New Ethernet over Coax - Altronix eBridge PlusBy Ethan Ace, Published Oct 08, 2014, 12:00am EDT
Now Altronix has released the second generation of the eBridge line, simply named eBridge Plus.
In this note we take a look at this new line, comparing its features and prices to their previous and competitive EoC models to see how it stacks up.
The eBridge100TM is the first offering of Altronix's second generation eBridge Plus line. This transceiver supports Ethernet and PoE via coax and Cat5e cables up to 300m/500m respectively (3-5x the 100m limit of standard Ethernet). No local power is required, with the camera end unit powered via PoE. The previous generation did not support PoE up the cable.

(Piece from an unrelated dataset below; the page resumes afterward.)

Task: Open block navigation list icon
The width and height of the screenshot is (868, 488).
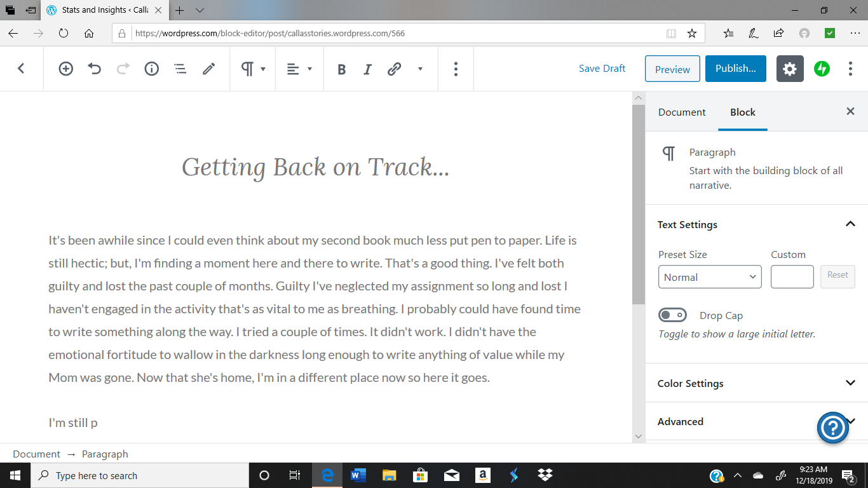Action: pos(180,69)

At the other end, Altronix has released four, eight, and 16 port receivers which convert coax (no support for UTP in multichannel units) to standard Ethernet. These receivers, like the eBridge100TM, do not supply or require power on their own. Instead, they are powered by a PoE switch or midspan, 802.3af (up to 15W) or 802.3at (30W) compliant. Altronix markets their line of PoE midspans (NetWay) for this as they have some features, such as full web interface management and 48V/56V battery backup, which are not common on all midspans, but any compliant device may be used.
Gone from these updated eBridge models support for analog video transmission over the same cable (aka SLOC).
All models support full duplex 10/100 Ethernet.
This diagram, taken from Altronix's documentation, shows the layout and components of a typical eBridge Plus network layout:
A single channel eBridge kit including receiver and transceiver, the eBridge100RMT, sells for about ~$240 online. This is more expensive than the original eBridge, which sell for under $200 online. However, this is inexpensive compared to many competitors, such as Veracity and Comnet, which sell for nearly double this price per pair ($180-200 per side). Pricing is not yet available for the Altronix multi-channel receivers.
Further, many competitors (notably Veracity) do not produce multi-channel receivers, requiring multiple single channel units to be racked together at the head end in order to handle more than one camera. Multi-channel receivers such as those in the eBridge Plus line reduce cabling complexity and points of failure.